Small firms should be aware of possible VAT fraud by their suppliers or they may be landed with a large tax bill themselves, according to accountancy firm Grant Thornton.
The warning follows a decision by Customs and Excise to pursue companies for unpaid VAT if they were aware of, or had reasonable grounds to suspect, tax wasn’t paid on goods somewhere in the supply chain.
Although the rules will not come into force until the upcoming Finance Act is passed, the government says it will act retrospectively on any VAT dodging that has taken place since April 10.
Grant Thornton warns small firms to put in place procedures to ensure they could prove to officials they had not turned a blind eye to VAT fraud.
Frank Hartley, VAT partner at Grant Thornton, said any business which bought or sold equipment would need to prepare itself for the “sweeping” new rules.
“If they do not, they run the risk of leaving themselves accountable for the VAT liabilities of other businesses both up and down the supply chain.
“I am very concerned that the discussion already held on this subject has been focussed exclusively on fraud and may have led some businesses into a false sense of security.

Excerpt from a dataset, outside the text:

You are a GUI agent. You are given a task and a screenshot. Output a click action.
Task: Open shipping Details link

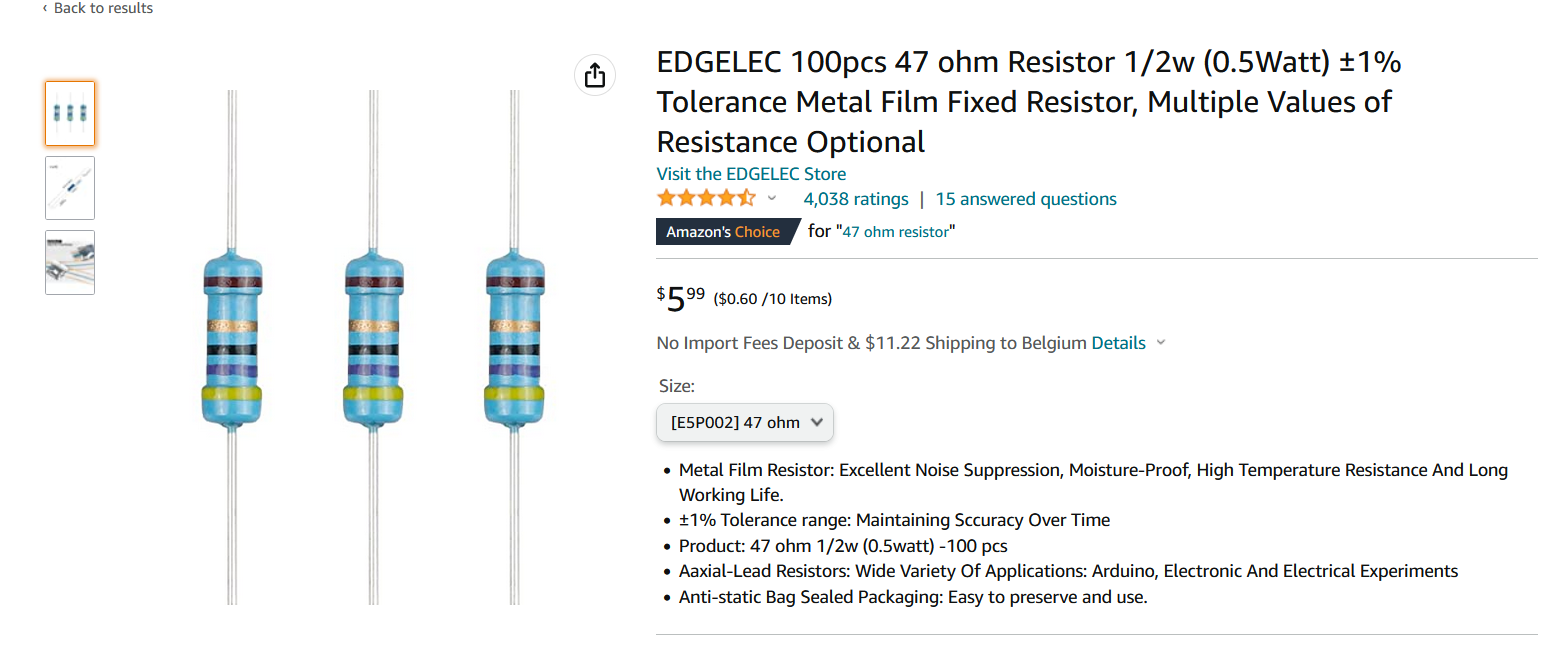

“The measure is clearly aimed at the problem of VAT fraud, but unwary businesses may get caught if they are not careful,” he said.
Although the Treasury and Customs and Excise have promised to carry out a consultation on best practice in enforcing the new rules, it is expected firms implicated in VAT fraud will be dealt with harshly.
The government’s tough stance on tax cheats follows similar statements of intent from the Inland Revenue, which has warned tax dodgers they have “nowhere to hide” in the UK, and has promised prosecution for those committing fraud.